I mean, besides picture books about being princesses, and loving purple and pink, and choosing shoes or dresses.
I didn’t realize how boy-oriented my early picture book collection was until my daughter was born four years after my son. Sure, there’s crossover appeal in many picture books, but there also seems to be an overabundance with boys as the main characters. And many of the picture books that have come in as well-meaning gifts that my daughter (now 5) could have books “just for her” are as saccharine as pancakes topped with maple and corn and chocolate and strawberry and butterscotch syrup. A friend was recently surprised how much her reading options narrowed when her 5-year-old daughter decided to stake out her place in the world by only listening to picture books with girls as the main character. The books about boys are now the sole domain of her twin brother. Personally, I wouldn’t take the point that far, but then I’m not a 5-year-old who’s experimenting with how to define herself.

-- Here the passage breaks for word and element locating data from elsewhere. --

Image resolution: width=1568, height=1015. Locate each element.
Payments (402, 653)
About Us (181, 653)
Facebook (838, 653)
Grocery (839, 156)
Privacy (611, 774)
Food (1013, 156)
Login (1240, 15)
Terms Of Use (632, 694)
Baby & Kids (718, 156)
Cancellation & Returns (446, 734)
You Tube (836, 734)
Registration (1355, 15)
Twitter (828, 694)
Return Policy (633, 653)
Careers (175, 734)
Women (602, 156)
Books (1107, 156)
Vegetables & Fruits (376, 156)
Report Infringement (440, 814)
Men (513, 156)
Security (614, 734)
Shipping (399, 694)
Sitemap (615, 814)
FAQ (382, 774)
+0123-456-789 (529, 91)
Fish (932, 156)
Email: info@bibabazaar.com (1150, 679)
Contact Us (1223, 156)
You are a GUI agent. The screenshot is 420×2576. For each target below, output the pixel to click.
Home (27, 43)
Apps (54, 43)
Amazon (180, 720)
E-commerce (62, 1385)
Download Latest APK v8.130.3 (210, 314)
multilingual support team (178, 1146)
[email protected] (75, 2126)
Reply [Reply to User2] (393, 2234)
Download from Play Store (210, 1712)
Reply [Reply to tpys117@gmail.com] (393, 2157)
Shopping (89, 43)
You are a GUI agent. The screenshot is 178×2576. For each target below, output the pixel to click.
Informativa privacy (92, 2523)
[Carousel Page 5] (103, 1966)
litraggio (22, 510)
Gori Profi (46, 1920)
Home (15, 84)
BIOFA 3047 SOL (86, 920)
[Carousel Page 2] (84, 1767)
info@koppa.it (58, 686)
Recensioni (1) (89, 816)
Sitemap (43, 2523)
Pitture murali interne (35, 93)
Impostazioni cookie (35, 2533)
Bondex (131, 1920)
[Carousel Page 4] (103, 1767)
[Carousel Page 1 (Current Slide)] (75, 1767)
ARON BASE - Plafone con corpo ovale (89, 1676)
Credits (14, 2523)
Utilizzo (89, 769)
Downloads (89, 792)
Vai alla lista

For my own daughter’s bookshelf, I find that picture book biographies or legends are reliable genres for balancing out the bubbly bling. Books like the one pictured at right. Or Phyllis Root’s Paula Bunyan, or Claire Rudolf Murphy’s Marching with Aunt Susan.
Sometimes I wonder if more books with strong girl characters are out there, but are hard to find amidst the marketing of princess, princess, princess. What could change that? What do you read to your girls? Where does this challenge come from?